I'm cheap and impatient, I made mine, all the tool supply businesses left our area, the only way to get something is to order it on line or one of the small tool and supply shops which takes forever. I hang the S fence on the wall behind the TS and the clamps over it. To date the clamps work fine, the knobs were about 8-$9 total and the rod maybe $5


----------



## Cherryville Chuck (Sep 28, 2010)

Has anyone ever found any issues with the clamps not holding the sacrificial fence vertical? This was one of the issues I looked t when trying to figure out how to attach one to my excalibur fence. I finally drilled holes through it, one of the hardest things I've ever had to do.


----------



## Dejure (Jul 27, 2009)

Threads elsewhere suggest you are far from the first to have this problem.

It makes me wonder what would happen if you stood the bent bolt (for lack of a better term) on end and whacked it to add one degree, or bent it in a vice, to remove a degree, depending on need.



Cherryville Chuck said:


> Has anyone ever found any issues with the clamps not holding the sacrificial fence vertical? This was one of the issues I looked t when trying to figure out how to attach one to my excalibur fence. I finally drilled holes through it, one of the hardest things I've ever had to do.


----------



## bryansong (Mar 4, 2015)

*Thanks for the reminder and great idea.*

Dejure, your fence and storage method look great!

I don't have a permanent place for my table saw since I'm still sharing my garage with other things. I don't get to use the table saw as often as I'd like. It is kind of an inconvenience but that's ok for now. My point, your post reminded me that I ordered the same clamps that you have so I'll be ready to make that fence when I start my next woodworking project. Since then, I've forgotten about the fence project. This is like a bonus remembrance! I know where they are stored for now but I can see your point of losing them. I'm not really sure where I'd store the fence once I build one though I'm hoping I can hang it under the table saw top.

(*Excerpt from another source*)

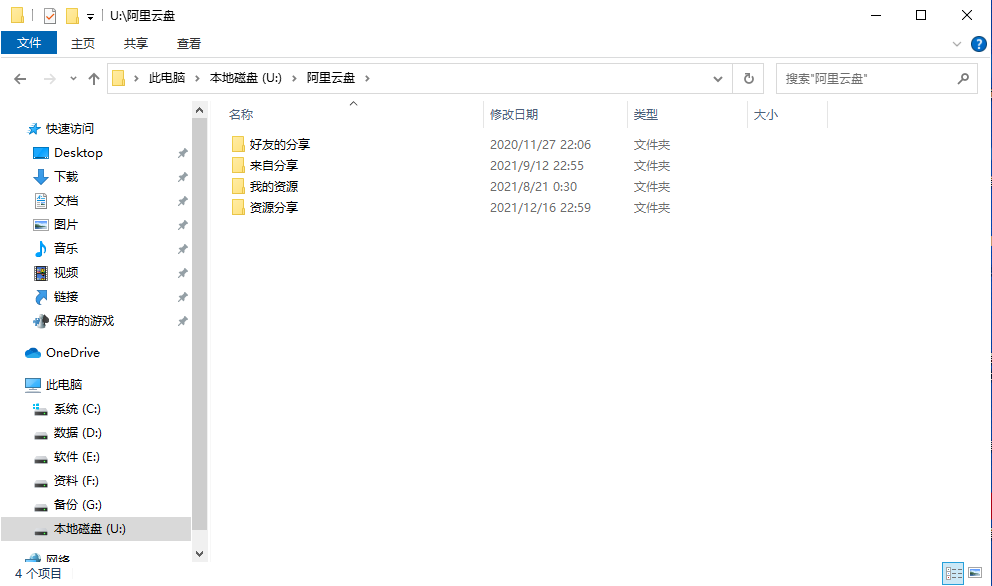Click the search 阿里云盘 input field
The width and height of the screenshot is (992, 586).
(x=865, y=78)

Thanks for the reminder and the Velcro idea.

Bryan


----------



## Ghidrah (Oct 21, 2008)

My biesemeyer fence inherently does not lock in place @90° to the table, most of the time there's crap between the fence locks silicon offsets and the rail. When the cut is critical I lift the fence and clear the debris then verify 90 with a 4" machinist square. 

When I made my clamps the 1st thing I did was check the S fence to the table with the square. Even though the biesemeyer was @ 90 to the table and the S fence clamp rod holes were bored with the DP and the clamp rods were squared to the 6" machinist square the S fence was not square to the table. The clamp rods fit the s fence holes smooth without being over snug, eventually what I believe I discovered, (right or wrong, convinced at any rate) was that the clamps were pulling more at the vertex and pressing more at the top of the s fence rod hole. 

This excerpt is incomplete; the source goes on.